• [Set exercise]
Copy out the lines below, putting "Show Options" in place of "Hide Options" and leaving everything else as it is.

• [Data excerpts]

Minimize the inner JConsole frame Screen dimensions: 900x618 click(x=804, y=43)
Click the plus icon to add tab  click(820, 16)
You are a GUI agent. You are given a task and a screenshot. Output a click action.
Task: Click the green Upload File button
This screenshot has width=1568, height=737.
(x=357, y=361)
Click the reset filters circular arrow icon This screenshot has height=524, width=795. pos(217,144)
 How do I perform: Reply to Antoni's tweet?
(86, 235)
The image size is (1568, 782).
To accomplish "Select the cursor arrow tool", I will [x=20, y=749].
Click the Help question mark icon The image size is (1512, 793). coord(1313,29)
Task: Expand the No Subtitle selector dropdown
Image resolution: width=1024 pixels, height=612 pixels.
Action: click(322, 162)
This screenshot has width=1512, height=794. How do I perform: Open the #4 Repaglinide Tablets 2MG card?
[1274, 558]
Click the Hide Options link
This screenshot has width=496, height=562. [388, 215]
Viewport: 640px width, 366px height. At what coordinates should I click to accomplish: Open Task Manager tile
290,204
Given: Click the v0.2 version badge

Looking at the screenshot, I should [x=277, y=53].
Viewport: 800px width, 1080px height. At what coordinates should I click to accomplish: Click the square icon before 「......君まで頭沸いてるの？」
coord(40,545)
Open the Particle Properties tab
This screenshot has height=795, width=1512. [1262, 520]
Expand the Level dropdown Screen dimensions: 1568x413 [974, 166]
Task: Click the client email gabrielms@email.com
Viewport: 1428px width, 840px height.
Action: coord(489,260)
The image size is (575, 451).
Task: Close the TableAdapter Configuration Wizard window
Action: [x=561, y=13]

• [Problem solution]
Minimize the inner JConsole frame Screen dimensions: 900x618 click(x=804, y=43)
Click the plus icon to add tab  click(820, 16)
You are a GUI agent. You are given a task and a screenshot. Output a click action.
Task: Click the green Upload File button
This screenshot has width=1568, height=737.
(x=357, y=361)
Click the reset filters circular arrow icon This screenshot has height=524, width=795. pos(217,144)
 How do I perform: Reply to Antoni's tweet?
(86, 235)
The image size is (1568, 782).
To accomplish "Select the cursor arrow tool", I will [x=20, y=749].
Click the Help question mark icon The image size is (1512, 793). coord(1313,29)
Task: Expand the No Subtitle selector dropdown
Image resolution: width=1024 pixels, height=612 pixels.
Action: click(322, 162)
This screenshot has width=1512, height=794. How do I perform: Open the #4 Repaglinide Tablets 2MG card?
[1274, 558]
Click the Show Options link
This screenshot has width=496, height=562. [388, 215]
Viewport: 640px width, 366px height. At what coordinates should I click to accomplish: Open Task Manager tile
290,204
Given: Click the v0.2 version badge

Looking at the screenshot, I should [x=277, y=53].
Viewport: 800px width, 1080px height. At what coordinates should I click to accomplish: Click the square icon before 「......君まで頭沸いてるの？」
coord(40,545)
Open the Particle Properties tab
This screenshot has height=795, width=1512. [1262, 520]
Expand the Level dropdown Screen dimensions: 1568x413 [974, 166]
Task: Click the client email gabrielms@email.com
Viewport: 1428px width, 840px height.
Action: coord(489,260)
The image size is (575, 451).
Task: Close the TableAdapter Configuration Wizard window
Action: [x=561, y=13]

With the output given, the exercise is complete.